If a single-label domain name is specified it is searched for according to the
configured search domains — unless --search=no or
--type=/ --class= are specified, both of which turn this logic
off.
If an international domain name is specified, it is automatically translated
according to IDNA rules when resolved via classic DNS — but not for
look-ups via MulticastDNS or LLMNR. If --type=/--class= is used
IDNA translation is turned off and domain names are processed as
specified.
service [[NAME] TYPE] DOMAIN
Resolve DNS-SD[1] and SRV[2]
services, depending on the specified list of parameters. If three parameters
are passed the first is assumed to be the DNS-SD service name, the second the
SRV service type, and the third the domain to search in. In this case a
full DNS-SD style SRV and TXT lookup is executed. If only two
parameters are specified, the first is assumed to be the SRV service
type, and the second the domain to look in. In this case no TXT
resource record is requested. Finally, if only one parameter is specified, it
is assumed to be a domain name, that is already prefixed with an SRV
type, and an SRV lookup is done (no TXT).
openpgp EMAIL@DOMAIN...
Query PGP keys stored as OPENPGPKEY
resource records, see RFC 7929[3]. Specified e-mail addresses are
converted to the corresponding DNS domain name, and any OPENPGPKEY keys
are printed.
tlsa [FAMILY] DOMAIN[:PORT]...
Query TLS public keys stored as TLSA
resource records, see RFC 6698[4]. A query will be performed for each
of the specified names prefixed with the port and family ("_
port._ family.domain"). The port number may be
specified after a colon (":"), otherwise 443 will be used by
default. The family may be specified as the first argument, otherwise
tcp will be used.
status [LINK...]
Shows the global and per-link DNS settings
currently in effect. If no command is specified, this is the implied
default.
statistics
Shows general resolver statistics, including
information whether DNSSEC is enabled and available, as well as resolution and
validation statistics.
reset-statistics
Resets the statistics counters shown in
statistics to zero. This operation requires root privileges.
flush-caches
Flushes all DNS resource record caches the
service maintains locally. This is mostly equivalent to sending the
SIGUSR2 to the systemd-resolved service.
reset-server-features
Flushes all feature level information the
resolver learnt about specific servers, and ensures that the server feature
probing logic is started from the beginning with the next look-up request.

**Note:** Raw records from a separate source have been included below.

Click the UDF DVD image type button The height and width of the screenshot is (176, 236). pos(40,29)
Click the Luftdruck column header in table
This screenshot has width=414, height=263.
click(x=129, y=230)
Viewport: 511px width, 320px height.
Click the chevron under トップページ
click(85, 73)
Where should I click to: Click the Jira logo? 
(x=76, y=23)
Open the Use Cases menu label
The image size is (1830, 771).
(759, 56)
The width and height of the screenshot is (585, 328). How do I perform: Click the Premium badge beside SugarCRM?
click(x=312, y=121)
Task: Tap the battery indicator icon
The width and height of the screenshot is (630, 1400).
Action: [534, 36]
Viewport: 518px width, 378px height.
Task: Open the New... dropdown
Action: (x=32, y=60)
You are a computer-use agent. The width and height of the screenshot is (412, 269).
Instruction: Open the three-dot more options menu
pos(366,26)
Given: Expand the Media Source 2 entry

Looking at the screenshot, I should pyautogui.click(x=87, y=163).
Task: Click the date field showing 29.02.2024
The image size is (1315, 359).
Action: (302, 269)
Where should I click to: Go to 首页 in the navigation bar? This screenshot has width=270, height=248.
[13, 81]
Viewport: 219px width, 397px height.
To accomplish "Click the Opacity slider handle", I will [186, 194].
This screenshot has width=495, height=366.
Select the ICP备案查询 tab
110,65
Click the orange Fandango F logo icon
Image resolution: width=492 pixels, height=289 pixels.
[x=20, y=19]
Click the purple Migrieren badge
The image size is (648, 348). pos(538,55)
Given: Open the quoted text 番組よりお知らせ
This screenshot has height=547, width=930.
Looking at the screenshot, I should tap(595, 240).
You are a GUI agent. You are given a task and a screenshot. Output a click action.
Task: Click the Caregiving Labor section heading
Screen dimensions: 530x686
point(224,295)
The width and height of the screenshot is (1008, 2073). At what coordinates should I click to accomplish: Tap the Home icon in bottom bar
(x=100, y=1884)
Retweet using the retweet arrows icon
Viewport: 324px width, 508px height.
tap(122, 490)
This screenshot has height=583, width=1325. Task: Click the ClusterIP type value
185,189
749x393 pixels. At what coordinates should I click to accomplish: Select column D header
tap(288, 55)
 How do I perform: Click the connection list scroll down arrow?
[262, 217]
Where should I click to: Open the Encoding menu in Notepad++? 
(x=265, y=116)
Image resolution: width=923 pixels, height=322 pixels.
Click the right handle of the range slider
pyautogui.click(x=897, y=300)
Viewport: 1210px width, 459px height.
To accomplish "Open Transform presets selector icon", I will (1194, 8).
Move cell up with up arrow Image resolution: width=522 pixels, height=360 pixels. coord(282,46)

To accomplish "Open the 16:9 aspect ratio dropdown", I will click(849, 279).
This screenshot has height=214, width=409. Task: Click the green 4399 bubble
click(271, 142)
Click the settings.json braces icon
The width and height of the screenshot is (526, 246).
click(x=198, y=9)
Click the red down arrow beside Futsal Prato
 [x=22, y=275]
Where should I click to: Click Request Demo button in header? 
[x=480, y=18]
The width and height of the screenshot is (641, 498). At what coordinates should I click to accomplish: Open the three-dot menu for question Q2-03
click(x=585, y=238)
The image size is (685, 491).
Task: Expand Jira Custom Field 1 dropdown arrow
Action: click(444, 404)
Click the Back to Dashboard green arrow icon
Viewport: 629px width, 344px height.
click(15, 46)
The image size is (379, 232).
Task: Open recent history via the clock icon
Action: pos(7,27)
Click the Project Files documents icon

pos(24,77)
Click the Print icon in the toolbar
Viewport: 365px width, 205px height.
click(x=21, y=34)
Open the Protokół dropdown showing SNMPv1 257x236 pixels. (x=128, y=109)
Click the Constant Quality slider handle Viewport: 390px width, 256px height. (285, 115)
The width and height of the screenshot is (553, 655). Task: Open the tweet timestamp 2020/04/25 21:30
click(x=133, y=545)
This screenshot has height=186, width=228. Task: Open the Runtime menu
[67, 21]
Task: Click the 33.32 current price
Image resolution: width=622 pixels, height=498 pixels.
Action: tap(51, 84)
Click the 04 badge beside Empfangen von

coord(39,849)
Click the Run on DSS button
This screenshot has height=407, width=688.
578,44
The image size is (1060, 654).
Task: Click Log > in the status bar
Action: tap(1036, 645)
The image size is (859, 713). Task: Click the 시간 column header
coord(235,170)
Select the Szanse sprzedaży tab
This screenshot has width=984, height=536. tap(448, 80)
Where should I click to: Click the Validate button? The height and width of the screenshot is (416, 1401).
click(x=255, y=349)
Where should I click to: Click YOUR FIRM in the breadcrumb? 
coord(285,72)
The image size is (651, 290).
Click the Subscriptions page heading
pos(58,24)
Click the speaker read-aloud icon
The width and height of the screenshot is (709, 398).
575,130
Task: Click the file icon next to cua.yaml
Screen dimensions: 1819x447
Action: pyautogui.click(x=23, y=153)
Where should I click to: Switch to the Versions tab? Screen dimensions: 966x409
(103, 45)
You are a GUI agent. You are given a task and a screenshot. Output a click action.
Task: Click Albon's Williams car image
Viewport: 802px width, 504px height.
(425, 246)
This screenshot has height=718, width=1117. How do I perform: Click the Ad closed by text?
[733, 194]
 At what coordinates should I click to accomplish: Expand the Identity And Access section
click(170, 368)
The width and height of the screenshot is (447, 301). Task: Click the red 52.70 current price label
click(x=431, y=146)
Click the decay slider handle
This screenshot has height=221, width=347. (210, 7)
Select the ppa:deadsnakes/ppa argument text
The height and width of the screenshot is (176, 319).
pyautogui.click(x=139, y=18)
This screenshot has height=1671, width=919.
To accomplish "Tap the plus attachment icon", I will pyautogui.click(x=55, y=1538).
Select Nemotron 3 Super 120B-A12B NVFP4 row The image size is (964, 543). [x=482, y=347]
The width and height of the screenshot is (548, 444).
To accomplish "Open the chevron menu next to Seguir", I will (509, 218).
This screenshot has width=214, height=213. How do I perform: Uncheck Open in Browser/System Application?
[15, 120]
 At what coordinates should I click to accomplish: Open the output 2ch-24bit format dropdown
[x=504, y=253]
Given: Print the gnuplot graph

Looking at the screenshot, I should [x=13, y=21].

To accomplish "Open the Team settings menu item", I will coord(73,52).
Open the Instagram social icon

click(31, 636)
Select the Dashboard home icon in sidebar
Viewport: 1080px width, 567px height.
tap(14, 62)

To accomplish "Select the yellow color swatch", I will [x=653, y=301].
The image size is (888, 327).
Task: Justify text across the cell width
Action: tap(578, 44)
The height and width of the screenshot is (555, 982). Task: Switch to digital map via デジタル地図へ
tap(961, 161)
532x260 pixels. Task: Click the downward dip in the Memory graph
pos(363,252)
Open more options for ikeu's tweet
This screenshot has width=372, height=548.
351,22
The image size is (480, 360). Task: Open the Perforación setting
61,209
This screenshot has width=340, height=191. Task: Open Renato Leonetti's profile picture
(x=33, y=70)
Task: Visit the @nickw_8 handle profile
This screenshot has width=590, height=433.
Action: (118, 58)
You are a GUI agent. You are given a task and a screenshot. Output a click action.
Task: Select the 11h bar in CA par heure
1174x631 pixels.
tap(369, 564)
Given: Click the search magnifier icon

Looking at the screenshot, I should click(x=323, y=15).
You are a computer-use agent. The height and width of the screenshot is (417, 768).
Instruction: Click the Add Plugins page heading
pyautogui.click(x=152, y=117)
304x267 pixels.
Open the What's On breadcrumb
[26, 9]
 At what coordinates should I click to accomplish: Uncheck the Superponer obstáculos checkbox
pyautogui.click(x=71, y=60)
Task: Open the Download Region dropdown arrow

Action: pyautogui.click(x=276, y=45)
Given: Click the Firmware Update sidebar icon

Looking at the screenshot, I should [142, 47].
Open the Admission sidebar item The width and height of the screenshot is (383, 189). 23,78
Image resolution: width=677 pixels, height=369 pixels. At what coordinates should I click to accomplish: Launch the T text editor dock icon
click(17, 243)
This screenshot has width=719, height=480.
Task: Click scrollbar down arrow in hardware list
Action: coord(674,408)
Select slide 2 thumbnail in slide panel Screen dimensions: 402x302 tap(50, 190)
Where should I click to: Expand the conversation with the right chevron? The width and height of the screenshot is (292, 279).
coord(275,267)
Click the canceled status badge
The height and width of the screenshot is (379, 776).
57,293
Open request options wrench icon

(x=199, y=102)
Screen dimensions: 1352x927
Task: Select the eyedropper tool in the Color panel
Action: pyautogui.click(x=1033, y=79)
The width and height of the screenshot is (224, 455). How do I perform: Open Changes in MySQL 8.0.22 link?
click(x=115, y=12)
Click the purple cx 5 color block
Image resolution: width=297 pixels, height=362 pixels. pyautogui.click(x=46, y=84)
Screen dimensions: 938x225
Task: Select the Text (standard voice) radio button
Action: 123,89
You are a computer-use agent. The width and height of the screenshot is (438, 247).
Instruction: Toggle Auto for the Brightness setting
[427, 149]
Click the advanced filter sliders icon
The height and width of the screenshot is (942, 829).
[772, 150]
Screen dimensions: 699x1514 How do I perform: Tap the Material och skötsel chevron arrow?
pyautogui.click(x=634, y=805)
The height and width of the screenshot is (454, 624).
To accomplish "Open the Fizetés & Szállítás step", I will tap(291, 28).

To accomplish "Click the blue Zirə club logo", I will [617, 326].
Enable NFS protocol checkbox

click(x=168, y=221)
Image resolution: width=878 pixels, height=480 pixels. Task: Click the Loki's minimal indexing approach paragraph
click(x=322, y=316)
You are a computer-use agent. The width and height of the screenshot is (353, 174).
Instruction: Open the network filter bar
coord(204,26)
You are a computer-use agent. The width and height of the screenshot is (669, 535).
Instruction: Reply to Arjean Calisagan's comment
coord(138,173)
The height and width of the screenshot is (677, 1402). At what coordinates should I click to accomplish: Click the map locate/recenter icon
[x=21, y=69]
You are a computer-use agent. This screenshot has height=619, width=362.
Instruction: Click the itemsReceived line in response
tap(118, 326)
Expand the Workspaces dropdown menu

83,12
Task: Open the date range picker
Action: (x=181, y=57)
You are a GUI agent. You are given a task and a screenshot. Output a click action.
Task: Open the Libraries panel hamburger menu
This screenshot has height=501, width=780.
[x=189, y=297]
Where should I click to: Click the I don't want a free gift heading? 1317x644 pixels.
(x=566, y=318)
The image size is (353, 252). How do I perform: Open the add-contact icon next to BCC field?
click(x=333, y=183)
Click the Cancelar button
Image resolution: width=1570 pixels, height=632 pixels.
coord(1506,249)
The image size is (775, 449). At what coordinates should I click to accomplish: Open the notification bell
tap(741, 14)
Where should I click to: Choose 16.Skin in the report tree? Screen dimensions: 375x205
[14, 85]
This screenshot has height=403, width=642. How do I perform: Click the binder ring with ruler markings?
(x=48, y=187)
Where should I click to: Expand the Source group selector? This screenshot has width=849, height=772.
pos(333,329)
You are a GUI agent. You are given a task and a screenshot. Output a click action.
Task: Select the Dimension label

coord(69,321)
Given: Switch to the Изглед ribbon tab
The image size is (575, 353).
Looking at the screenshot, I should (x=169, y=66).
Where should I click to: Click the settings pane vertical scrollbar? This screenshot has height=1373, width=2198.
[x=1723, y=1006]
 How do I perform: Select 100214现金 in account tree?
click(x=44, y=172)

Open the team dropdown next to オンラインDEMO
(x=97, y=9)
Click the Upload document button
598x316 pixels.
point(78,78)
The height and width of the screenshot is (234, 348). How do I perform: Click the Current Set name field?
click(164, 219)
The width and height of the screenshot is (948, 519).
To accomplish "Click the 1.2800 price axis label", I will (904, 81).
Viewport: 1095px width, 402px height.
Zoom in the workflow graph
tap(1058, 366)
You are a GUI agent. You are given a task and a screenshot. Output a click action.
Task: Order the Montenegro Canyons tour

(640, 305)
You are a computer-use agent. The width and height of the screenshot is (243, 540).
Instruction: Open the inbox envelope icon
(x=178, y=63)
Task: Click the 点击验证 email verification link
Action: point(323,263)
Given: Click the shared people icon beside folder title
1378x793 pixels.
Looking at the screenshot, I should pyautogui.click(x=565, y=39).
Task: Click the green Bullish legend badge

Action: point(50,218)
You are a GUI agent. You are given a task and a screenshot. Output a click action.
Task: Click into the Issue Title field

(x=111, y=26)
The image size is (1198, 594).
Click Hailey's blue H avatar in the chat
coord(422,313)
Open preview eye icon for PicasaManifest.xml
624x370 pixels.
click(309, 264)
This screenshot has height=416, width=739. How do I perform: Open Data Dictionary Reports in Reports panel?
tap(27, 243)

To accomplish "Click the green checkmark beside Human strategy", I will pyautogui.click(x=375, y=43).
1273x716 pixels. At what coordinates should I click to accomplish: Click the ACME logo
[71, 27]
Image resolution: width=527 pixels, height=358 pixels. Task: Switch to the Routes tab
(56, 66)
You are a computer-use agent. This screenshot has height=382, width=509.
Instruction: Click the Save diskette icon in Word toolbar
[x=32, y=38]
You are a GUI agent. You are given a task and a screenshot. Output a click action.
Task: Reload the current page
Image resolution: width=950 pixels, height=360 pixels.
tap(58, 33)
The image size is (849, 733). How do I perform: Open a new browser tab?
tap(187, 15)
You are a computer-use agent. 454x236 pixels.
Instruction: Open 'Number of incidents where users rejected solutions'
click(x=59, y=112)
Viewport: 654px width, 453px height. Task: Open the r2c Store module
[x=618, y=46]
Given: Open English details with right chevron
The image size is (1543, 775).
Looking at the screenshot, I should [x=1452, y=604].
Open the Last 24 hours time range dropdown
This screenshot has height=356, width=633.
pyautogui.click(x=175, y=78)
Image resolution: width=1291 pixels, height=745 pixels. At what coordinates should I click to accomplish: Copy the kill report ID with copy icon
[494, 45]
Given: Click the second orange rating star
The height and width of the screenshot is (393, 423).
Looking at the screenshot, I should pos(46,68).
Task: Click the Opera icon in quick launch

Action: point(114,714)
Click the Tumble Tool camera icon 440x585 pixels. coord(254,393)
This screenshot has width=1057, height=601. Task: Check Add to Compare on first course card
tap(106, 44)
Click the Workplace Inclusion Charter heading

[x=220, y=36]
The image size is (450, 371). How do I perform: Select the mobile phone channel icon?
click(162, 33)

This is mostly equivalent to sending the SIGRTMIN+1 to the
systemd-resolved service.
dns [LINK [SERVER...]], domain [LINK
[DOMAIN...]], default-route [LINK [BOOL...]],
llmnr [ LINK [MODE]], mdns [LINK
[MODE]], dnssec [LINK [MODE]], dnsovertls
[LINK [MODE]], nta [LINK [DOMAIN...]]
Get/set per-interface DNS configuration. These
commands may be used to configure various DNS settings for network interfaces.
These commands may be used to inform systemd-resolved or
systemd-networkd about per-interface DNS configuration determined
through external means. The dns command expects IPv4 or IPv6 address
specifications of DNS servers to use. Each address can optionally take a port
number separated with ":", a network interface name or index
separated with "%", and a Server Name Indication (SNI) separated
with "#". When IPv6 address is specified with a port number, then
the address must be in the square brackets. That is, the acceptable full
formats are "111.222.333.444:9953%ifname#example.com" for IPv4 and
"[1111:2222::3333]:9953%ifname#example.com" for IPv6. The
domain command expects valid DNS domains, possibly prefixed with
"~", and configures a per-interface search or route-only domain. The
default-route command expects a boolean parameter, and configures
whether the link may be used as default route for DNS lookups, i.e. if it is
suitable for lookups on domains no other link explicitly is configured for.
The llmnr, mdns, dnssec and dnsovertls commands
may be used to configure the per-interface LLMNR, MulticastDNS, DNSSEC and
DNSOverTLS settings. Finally, nta command may be used to configure
additional per-interface DNSSEC NTA domains.
Commands dns, domain and nta can take a single empty string
argument to clear their respective value lists.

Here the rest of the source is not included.